-- Work to be completed --
Reproduce everything from the line containing "Viewport: 541px width, 373px height." down to the end of the listing, leaving out the pictures.

----- Given information -----

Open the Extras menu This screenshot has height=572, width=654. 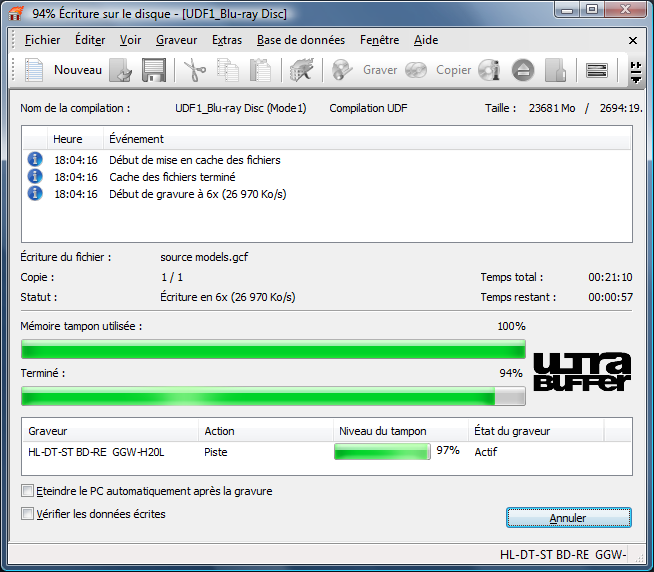coord(227,40)
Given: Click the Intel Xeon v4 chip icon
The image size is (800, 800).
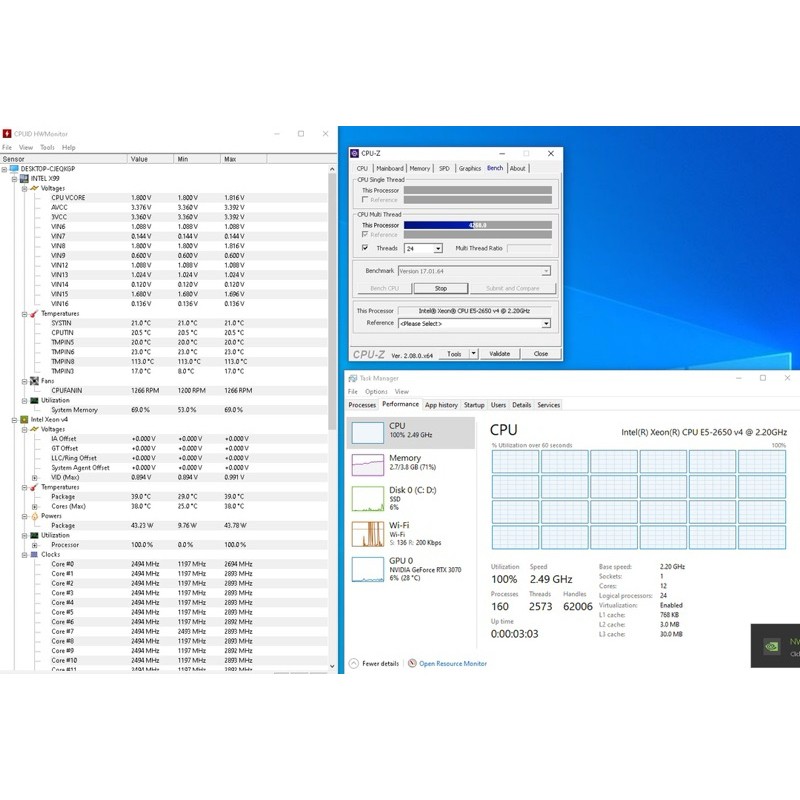Looking at the screenshot, I should coord(24,420).
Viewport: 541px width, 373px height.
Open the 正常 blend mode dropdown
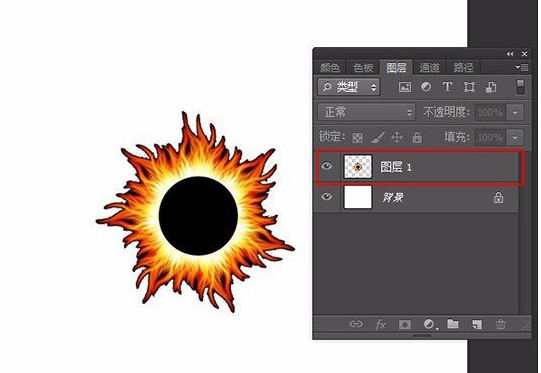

-----

-- Full solution --
Viewport: 541px width, 373px height.
Open the 正常 blend mode dropdown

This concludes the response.